Couturier is in the first year of an eight-year, $62 million contract extension that has an annual cap hit of $7.75 million. The contract has a no-movement clause.

“It’s definitely not a situation I was envisioning when I signed, but here we are,” Couturier said. “That’s the business of the NHL. Things can go one way or the other pretty quick in this league. Being part of a rebuild is not what you want, but I think it’s the right thing to do in the situation we’re at.

“I’ll do my best to to be around and lead the right way and get this team back on track as quick as possible.”

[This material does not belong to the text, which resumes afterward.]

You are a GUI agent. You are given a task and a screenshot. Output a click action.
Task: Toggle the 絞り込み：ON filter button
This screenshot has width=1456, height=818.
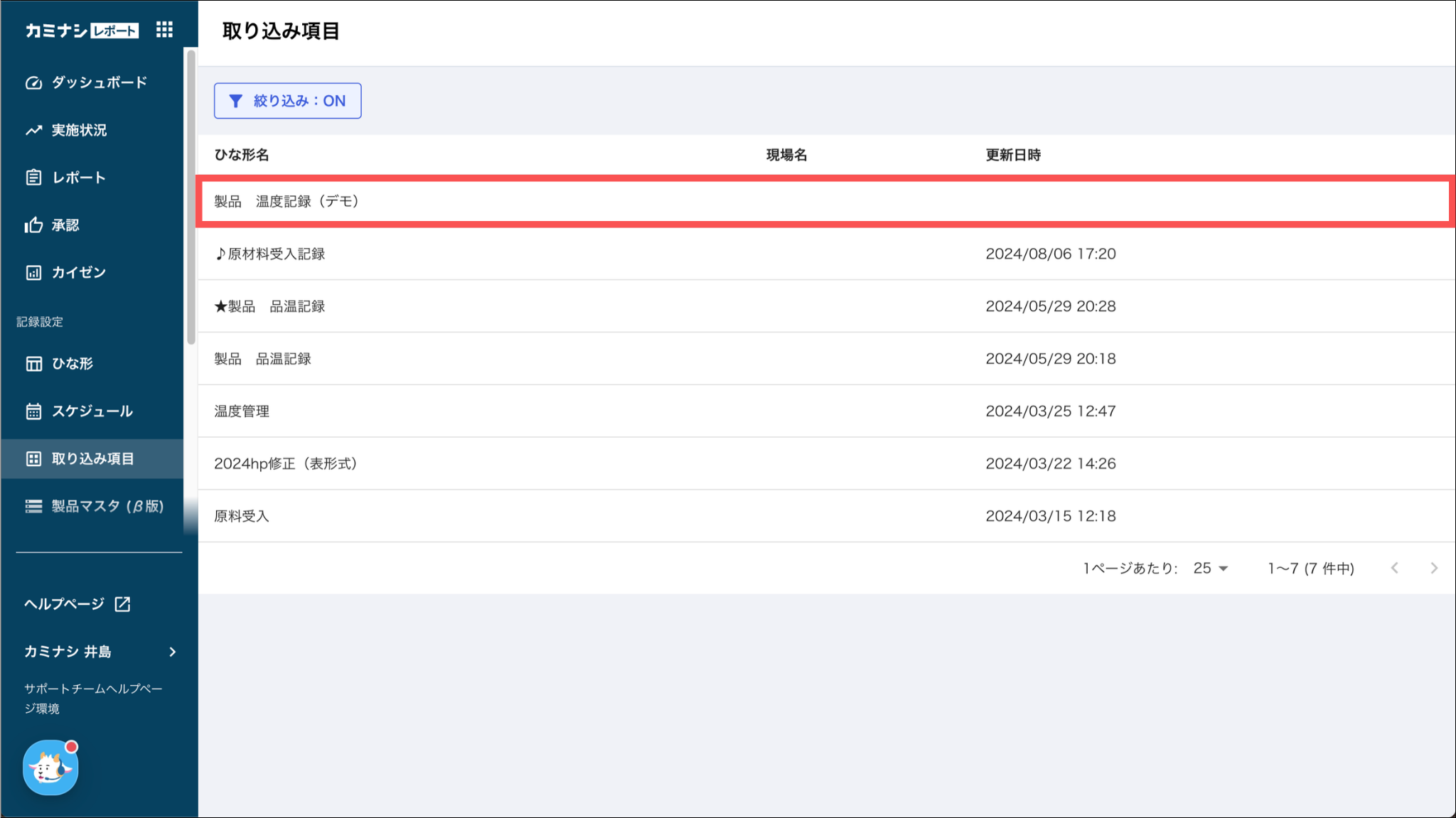pos(287,101)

Couturier said he felt “really bad” for fired general manager Chuck Fletcher. He called him a “great man” and said he had a “great hockey mind.”

The center was also the latest to support Briere, hoping he becomes the Philadelphia Flyers’ full-time general manager. Earlier in his career, Couturier lived with Briere and his children at their Haddonfield home.

Couturier said Briere is “kind of like a father” figure to him, and has paid his dues to get to his current position. “I think he deserves a chance to get this team back on track,” Couturier said.